The Cambridge Student
- Type: Online student newspaper
- Owner: Cambridge Students' Union
- Editor-in-chief: Lily Brough
- Deputy editor: Saranka Maheswaran
- Founded: 1999
- Headquarters: Cambridge University Students' Union, 17 Mill Lane, Cambridge, CB2 1RX, UK
- Website: www.tcs.cam.ac.uk

= The Cambridge Student =

Cambridge University student newspaper

The Cambridge Student, commonly known as TCS, is one of Cambridge University's student newspapers. The paper was founded in October 1999 and once produced a weekly print run of 10,000 copies during university term time. The publication has been relaunched in 2023. It is affiliated with the Cambridge University Students' Union (CUSU), although it is editorially independent.

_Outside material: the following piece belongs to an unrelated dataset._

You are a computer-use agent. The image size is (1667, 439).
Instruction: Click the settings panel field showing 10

The paper has interviewed public figures, including United Nations Weapons Inspector Hans Blix, director Ridley Scott, politician Ian Paisley; the BBC's security correspondent Frank Gardner; and journalist David Frost, and academics including Jason Arday.

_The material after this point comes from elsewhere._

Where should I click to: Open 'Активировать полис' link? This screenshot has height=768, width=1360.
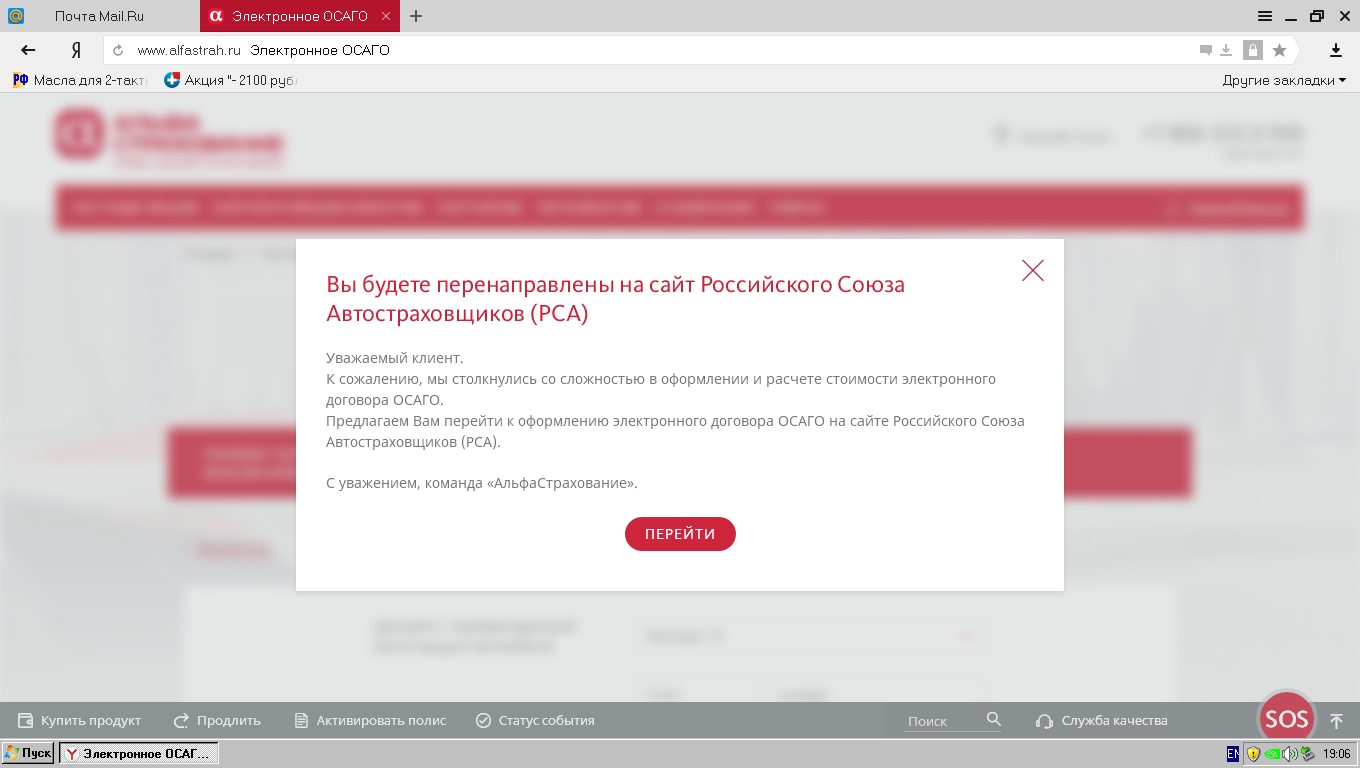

TCS has historically national headlines with news of animal rights abuses at the university. The newspaper's photography of the tuition fee riots also won plaudits. In March 2011 the paper became embroiled in controversy when its editor, Philip Brook, forged a letter insinuating unfounded sexual allegations against a fictional fellow at St. John's.

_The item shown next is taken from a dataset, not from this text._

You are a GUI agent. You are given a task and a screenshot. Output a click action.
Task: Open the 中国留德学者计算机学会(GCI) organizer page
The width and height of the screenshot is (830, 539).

In April 2016, TCS announced that CUSU was preparing to pass a budget which would cut its print funding, and turn it into an online newspaper, with occasional print editions. Sections of an internal letter, leaked to Varsity, said that CUSU had ended up in a "difficult situation" financially, which lead to the need for cuts. The budget was ratified at a meeting of CUSU's council on 16 May 2016, bringing TCS's print run to an end. Despite enjoying a brief fortnightly reappearance in print following widespread negative coverage of its student union publisher over the issue, in October 2018 the print run of TCS was confirmed to have been ended, following ongoing reports of huge losses incurred by Cambridge University Students' Union over a number of years.

== 2023 Relaunch ==
In 2023, TCS was relaunched with its first print publication since 2021, with a focus on long-form journalism and global issues. TCS published a new zine called MUSE in February 2024, and has launched a podcast.